§ **ASSIGNMENT**:
Search the records for the line with "Actualités (1275, 254)". Output that line and each line after it, exactly, and stop at the end; omit pictures.

§ **Stored data**:
# # # #

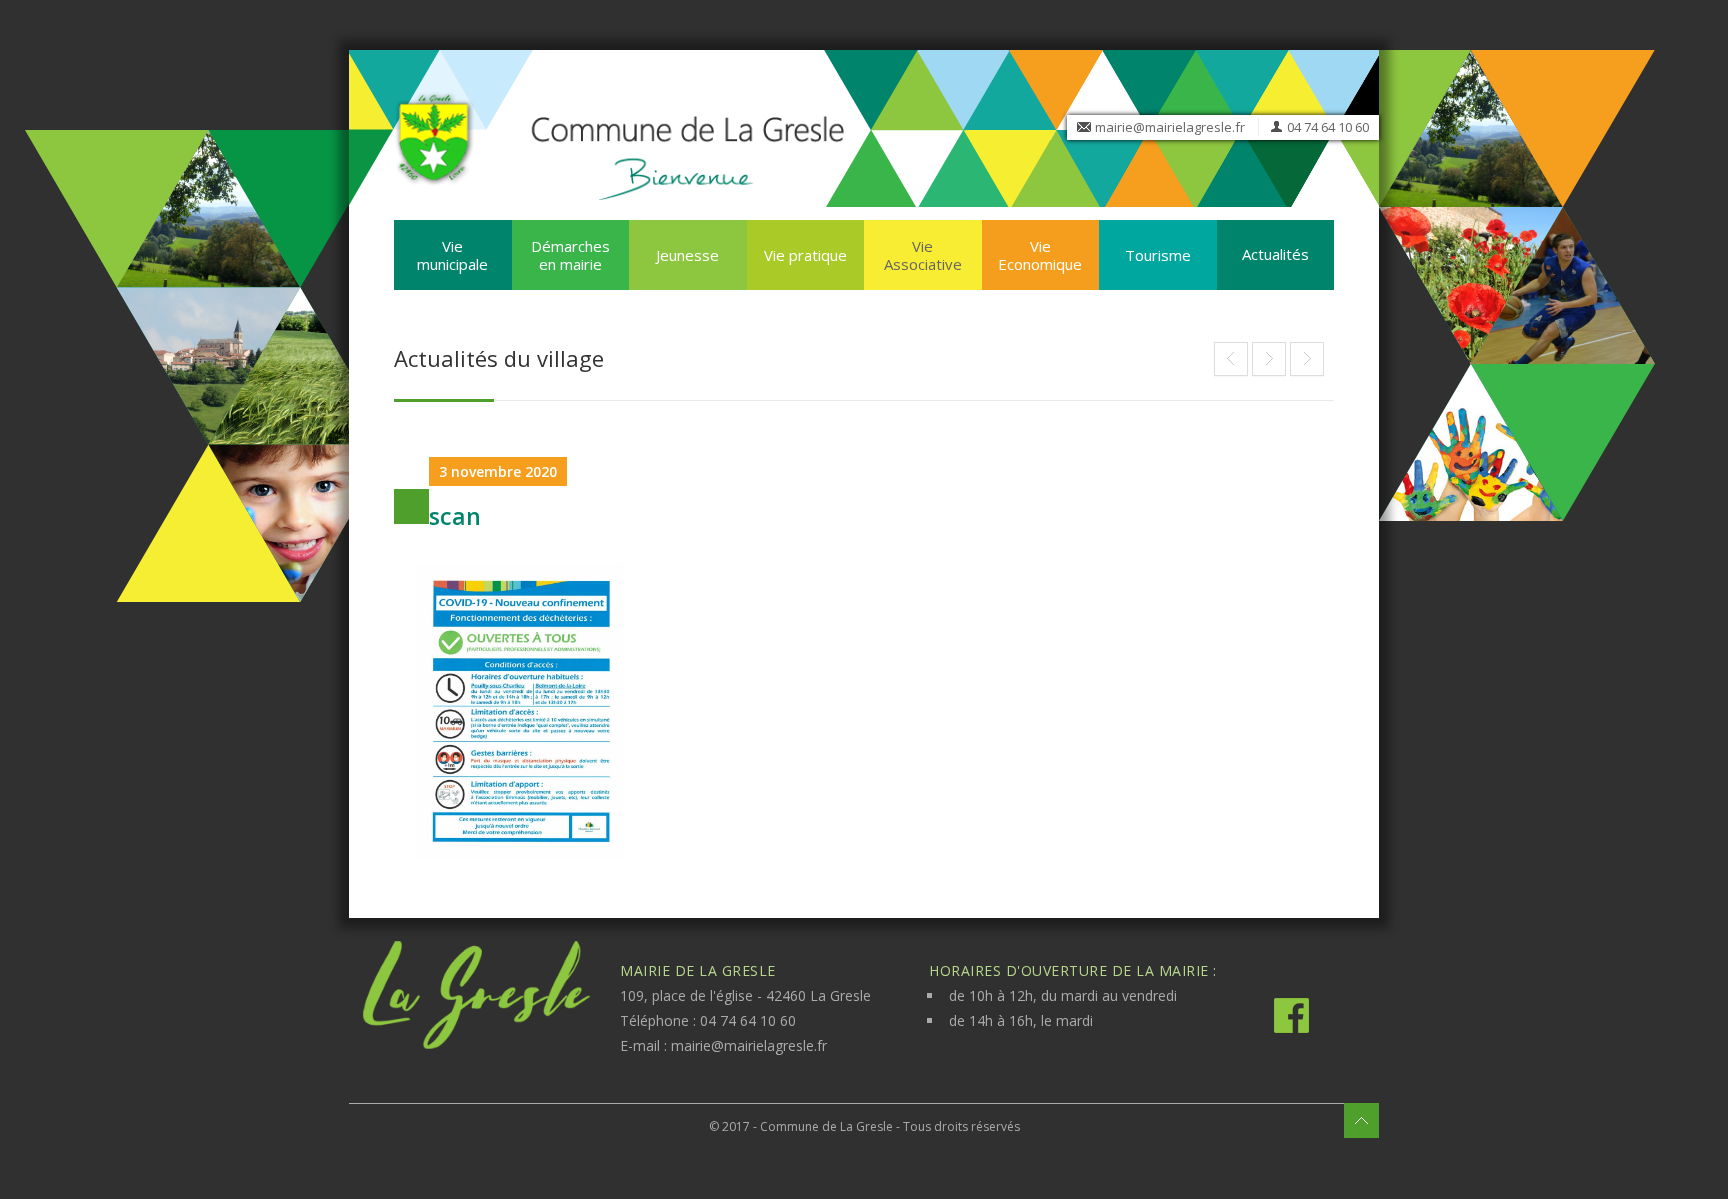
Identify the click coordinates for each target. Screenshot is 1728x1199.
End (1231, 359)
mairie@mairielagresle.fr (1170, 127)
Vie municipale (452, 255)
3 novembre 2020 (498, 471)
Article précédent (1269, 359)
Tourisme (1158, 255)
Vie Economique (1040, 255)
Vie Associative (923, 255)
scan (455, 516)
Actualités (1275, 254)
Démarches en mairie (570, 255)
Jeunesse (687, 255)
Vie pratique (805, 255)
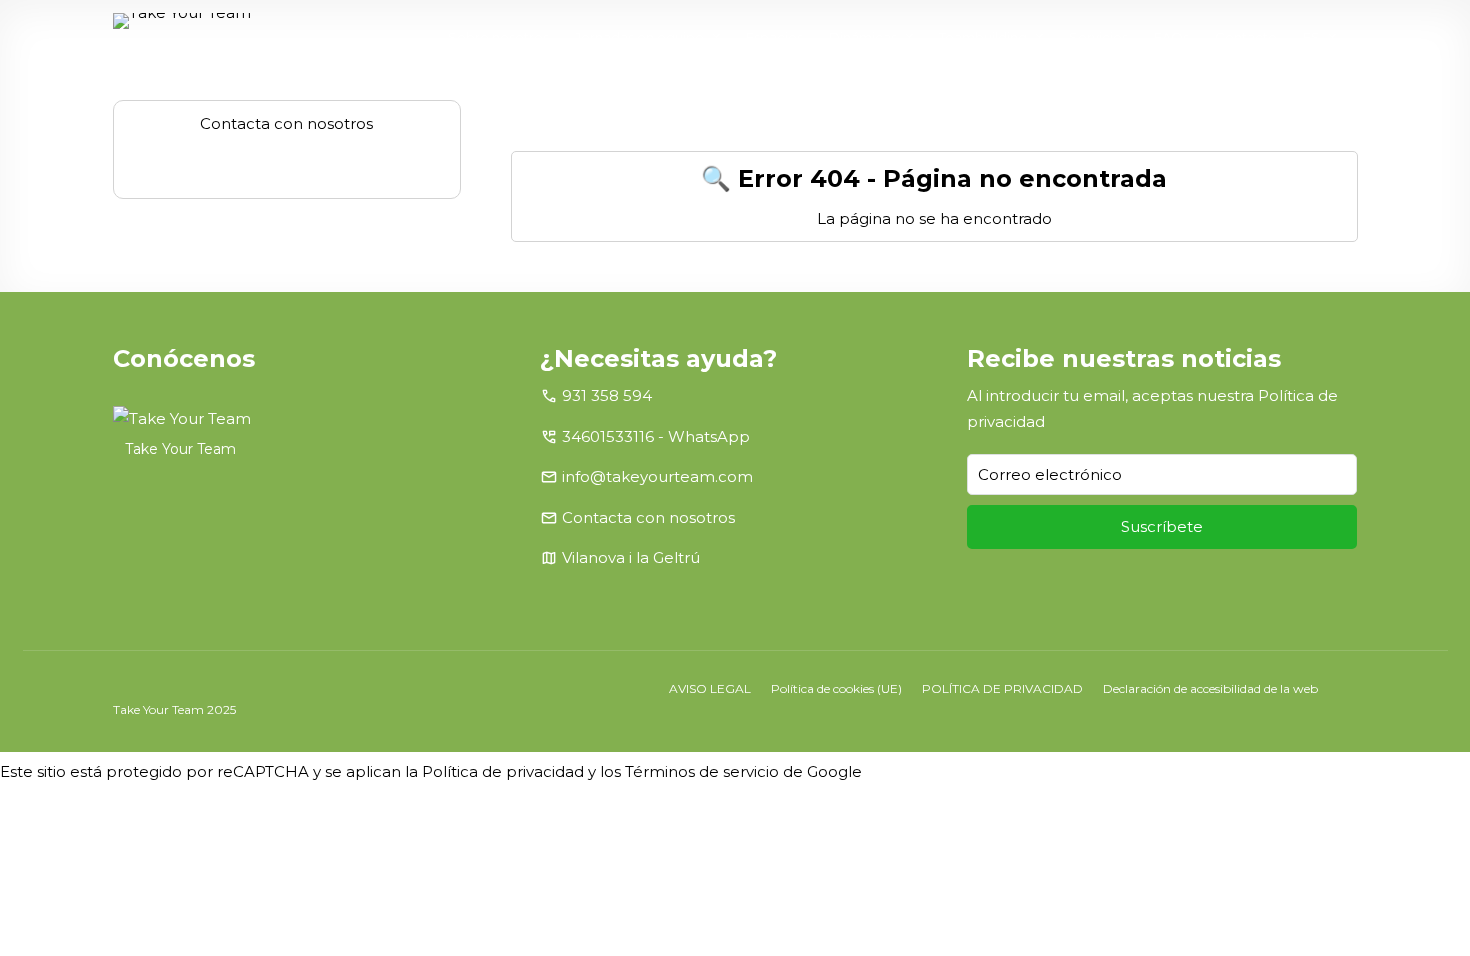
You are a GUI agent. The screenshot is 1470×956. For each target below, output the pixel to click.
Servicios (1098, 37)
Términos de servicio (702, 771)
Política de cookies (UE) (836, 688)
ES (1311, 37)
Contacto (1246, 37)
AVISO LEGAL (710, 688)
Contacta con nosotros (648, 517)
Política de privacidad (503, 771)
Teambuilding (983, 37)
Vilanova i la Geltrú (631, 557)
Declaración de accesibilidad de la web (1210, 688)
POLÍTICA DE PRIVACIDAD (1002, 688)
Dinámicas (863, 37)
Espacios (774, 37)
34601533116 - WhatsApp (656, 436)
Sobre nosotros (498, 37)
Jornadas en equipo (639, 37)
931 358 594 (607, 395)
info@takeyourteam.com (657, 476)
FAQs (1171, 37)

# # # #

§ **FINAL ANSWER**:
Actualités (1275, 254)
Démarches en mairie (570, 255)
Jeunesse (687, 255)
Vie pratique (805, 255)
You are a GUI agent. The screenshot is 1470×956. For each target below, output the pixel to click.
Servicios (1098, 37)
Términos de servicio (702, 771)
Política de cookies (UE) (836, 688)
ES (1311, 37)
Contacto (1246, 37)
AVISO LEGAL (710, 688)
Contacta con nosotros (648, 517)
Política de privacidad (503, 771)
Teambuilding (983, 37)
Vilanova i la Geltrú (631, 557)
Declaración de accesibilidad de la web (1210, 688)
POLÍTICA DE PRIVACIDAD (1002, 688)
Dinámicas (863, 37)
Espacios (774, 37)
34601533116 - WhatsApp (656, 436)
Sobre nosotros (498, 37)
Jornadas en equipo (639, 37)
931 358 594 (607, 395)
info@takeyourteam.com (657, 476)
FAQs (1171, 37)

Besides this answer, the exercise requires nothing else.